» Work to be completed: Output the data verbatim, with nothing added or dropped.
▼
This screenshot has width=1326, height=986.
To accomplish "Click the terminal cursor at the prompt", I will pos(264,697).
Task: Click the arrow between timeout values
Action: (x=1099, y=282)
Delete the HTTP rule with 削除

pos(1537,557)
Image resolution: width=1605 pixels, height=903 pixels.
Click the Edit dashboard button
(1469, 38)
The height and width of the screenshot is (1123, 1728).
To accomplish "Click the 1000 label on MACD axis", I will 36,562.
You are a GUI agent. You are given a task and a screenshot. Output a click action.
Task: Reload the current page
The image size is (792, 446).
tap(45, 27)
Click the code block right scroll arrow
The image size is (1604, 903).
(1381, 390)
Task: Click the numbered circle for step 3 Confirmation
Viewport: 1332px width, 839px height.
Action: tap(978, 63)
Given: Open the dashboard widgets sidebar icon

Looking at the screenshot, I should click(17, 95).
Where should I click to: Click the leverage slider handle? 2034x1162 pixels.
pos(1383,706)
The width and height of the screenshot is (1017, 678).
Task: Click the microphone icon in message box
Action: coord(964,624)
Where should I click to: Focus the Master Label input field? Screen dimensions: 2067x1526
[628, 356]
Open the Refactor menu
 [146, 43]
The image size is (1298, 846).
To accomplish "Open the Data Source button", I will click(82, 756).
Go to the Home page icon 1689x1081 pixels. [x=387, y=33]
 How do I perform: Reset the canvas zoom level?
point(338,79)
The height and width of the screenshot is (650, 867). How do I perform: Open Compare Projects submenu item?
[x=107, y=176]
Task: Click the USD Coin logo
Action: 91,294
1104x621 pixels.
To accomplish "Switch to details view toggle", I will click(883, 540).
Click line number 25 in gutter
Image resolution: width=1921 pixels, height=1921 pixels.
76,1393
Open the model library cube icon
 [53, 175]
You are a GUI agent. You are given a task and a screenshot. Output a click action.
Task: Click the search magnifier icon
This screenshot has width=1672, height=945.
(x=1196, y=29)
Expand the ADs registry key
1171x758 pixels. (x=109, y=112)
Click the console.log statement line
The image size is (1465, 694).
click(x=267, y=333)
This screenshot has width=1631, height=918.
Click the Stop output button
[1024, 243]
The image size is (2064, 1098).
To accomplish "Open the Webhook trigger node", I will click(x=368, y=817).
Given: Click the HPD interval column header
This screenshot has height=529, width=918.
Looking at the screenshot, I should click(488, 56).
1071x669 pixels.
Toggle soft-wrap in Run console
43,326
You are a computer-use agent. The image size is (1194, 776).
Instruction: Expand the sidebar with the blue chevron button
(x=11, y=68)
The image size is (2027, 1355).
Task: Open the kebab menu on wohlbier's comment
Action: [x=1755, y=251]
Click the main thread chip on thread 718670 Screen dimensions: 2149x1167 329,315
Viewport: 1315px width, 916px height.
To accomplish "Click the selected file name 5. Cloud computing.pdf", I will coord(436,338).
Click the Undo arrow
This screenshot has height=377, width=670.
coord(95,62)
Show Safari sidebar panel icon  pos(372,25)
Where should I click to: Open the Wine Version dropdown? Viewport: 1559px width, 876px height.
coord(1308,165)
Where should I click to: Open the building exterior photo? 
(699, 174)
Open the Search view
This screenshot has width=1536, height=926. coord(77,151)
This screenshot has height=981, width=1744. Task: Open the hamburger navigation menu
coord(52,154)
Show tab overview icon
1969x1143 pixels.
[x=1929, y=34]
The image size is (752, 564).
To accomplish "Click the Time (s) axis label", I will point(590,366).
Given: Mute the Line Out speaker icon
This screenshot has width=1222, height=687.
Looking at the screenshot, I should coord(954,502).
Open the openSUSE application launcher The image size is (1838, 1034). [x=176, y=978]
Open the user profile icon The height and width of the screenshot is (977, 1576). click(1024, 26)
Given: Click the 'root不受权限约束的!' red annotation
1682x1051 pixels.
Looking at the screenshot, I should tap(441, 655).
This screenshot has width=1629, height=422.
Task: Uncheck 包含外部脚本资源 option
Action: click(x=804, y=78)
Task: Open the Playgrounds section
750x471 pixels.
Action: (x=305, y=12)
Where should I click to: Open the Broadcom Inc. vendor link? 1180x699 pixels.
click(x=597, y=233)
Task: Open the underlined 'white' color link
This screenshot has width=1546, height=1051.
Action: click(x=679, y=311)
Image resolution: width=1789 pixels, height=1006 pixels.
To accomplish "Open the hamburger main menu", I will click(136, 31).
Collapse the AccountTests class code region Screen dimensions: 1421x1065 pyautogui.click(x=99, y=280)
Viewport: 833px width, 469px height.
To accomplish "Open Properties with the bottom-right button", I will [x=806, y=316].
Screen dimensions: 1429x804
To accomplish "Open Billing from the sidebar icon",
▲
» Solution to this problem:
This screenshot has width=1326, height=986.
To accomplish "Click the terminal cursor at the prompt", I will pos(264,697).
Task: Click the arrow between timeout values
Action: (x=1099, y=282)
Delete the HTTP rule with 削除

pos(1537,557)
Image resolution: width=1605 pixels, height=903 pixels.
Click the Edit dashboard button
(1469, 38)
The height and width of the screenshot is (1123, 1728).
To accomplish "Click the 1000 label on MACD axis", I will 36,562.
You are a GUI agent. You are given a task and a screenshot. Output a click action.
Task: Reload the current page
The image size is (792, 446).
tap(45, 27)
Click the code block right scroll arrow
The image size is (1604, 903).
(1381, 390)
Task: Click the numbered circle for step 3 Confirmation
Viewport: 1332px width, 839px height.
Action: tap(978, 63)
Given: Open the dashboard widgets sidebar icon

Looking at the screenshot, I should click(17, 95).
Where should I click to: Click the leverage slider handle? 2034x1162 pixels.
pos(1383,706)
The width and height of the screenshot is (1017, 678).
Task: Click the microphone icon in message box
Action: coord(964,624)
Where should I click to: Focus the Master Label input field? Screen dimensions: 2067x1526
[628, 356]
Open the Refactor menu
 [146, 43]
The image size is (1298, 846).
To accomplish "Open the Data Source button", I will click(82, 756).
Go to the Home page icon 1689x1081 pixels. [x=387, y=33]
 How do I perform: Reset the canvas zoom level?
point(338,79)
The height and width of the screenshot is (650, 867). How do I perform: Open Compare Projects submenu item?
[x=107, y=176]
Task: Click the USD Coin logo
Action: 91,294
1104x621 pixels.
To accomplish "Switch to details view toggle", I will click(883, 540).
Click line number 25 in gutter
Image resolution: width=1921 pixels, height=1921 pixels.
76,1393
Open the model library cube icon
 [53, 175]
You are a GUI agent. You are given a task and a screenshot. Output a click action.
Task: Click the search magnifier icon
This screenshot has width=1672, height=945.
(x=1196, y=29)
Expand the ADs registry key
1171x758 pixels. (x=109, y=112)
Click the console.log statement line
The image size is (1465, 694).
click(x=267, y=333)
This screenshot has width=1631, height=918.
Click the Stop output button
[1024, 243]
The image size is (2064, 1098).
To accomplish "Open the Webhook trigger node", I will click(x=368, y=817).
Given: Click the HPD interval column header
This screenshot has height=529, width=918.
Looking at the screenshot, I should click(488, 56).
1071x669 pixels.
Toggle soft-wrap in Run console
43,326
You are a computer-use agent. The image size is (1194, 776).
Instruction: Expand the sidebar with the blue chevron button
(x=11, y=68)
The image size is (2027, 1355).
Task: Open the kebab menu on wohlbier's comment
Action: [x=1755, y=251]
Click the main thread chip on thread 718670 Screen dimensions: 2149x1167 329,315
Viewport: 1315px width, 916px height.
To accomplish "Click the selected file name 5. Cloud computing.pdf", I will coord(436,338).
Click the Undo arrow
This screenshot has height=377, width=670.
coord(95,62)
Show Safari sidebar panel icon  pos(372,25)
Where should I click to: Open the Wine Version dropdown? Viewport: 1559px width, 876px height.
coord(1308,165)
Where should I click to: Open the building exterior photo? 
(699, 174)
Open the Search view
This screenshot has width=1536, height=926. coord(77,151)
This screenshot has height=981, width=1744. Task: Open the hamburger navigation menu
coord(52,154)
Show tab overview icon
1969x1143 pixels.
[x=1929, y=34]
The image size is (752, 564).
To accomplish "Click the Time (s) axis label", I will point(590,366).
Given: Mute the Line Out speaker icon
This screenshot has width=1222, height=687.
Looking at the screenshot, I should coord(954,502).
Open the openSUSE application launcher The image size is (1838, 1034). [x=176, y=978]
Open the user profile icon The height and width of the screenshot is (977, 1576). click(1024, 26)
Given: Click the 'root不受权限约束的!' red annotation
1682x1051 pixels.
Looking at the screenshot, I should tap(441, 655).
This screenshot has width=1629, height=422.
Task: Uncheck 包含外部脚本资源 option
Action: click(x=804, y=78)
Task: Open the Playgrounds section
750x471 pixels.
Action: (x=305, y=12)
Where should I click to: Open the Broadcom Inc. vendor link? 1180x699 pixels.
click(x=597, y=233)
Task: Open the underlined 'white' color link
This screenshot has width=1546, height=1051.
Action: click(x=679, y=311)
Image resolution: width=1789 pixels, height=1006 pixels.
To accomplish "Open the hamburger main menu", I will click(136, 31).
Collapse the AccountTests class code region Screen dimensions: 1421x1065 pyautogui.click(x=99, y=280)
Viewport: 833px width, 469px height.
To accomplish "Open Properties with the bottom-right button", I will [x=806, y=316].
Screen dimensions: 1429x804
To accomplish "Open Billing from the sidebar icon",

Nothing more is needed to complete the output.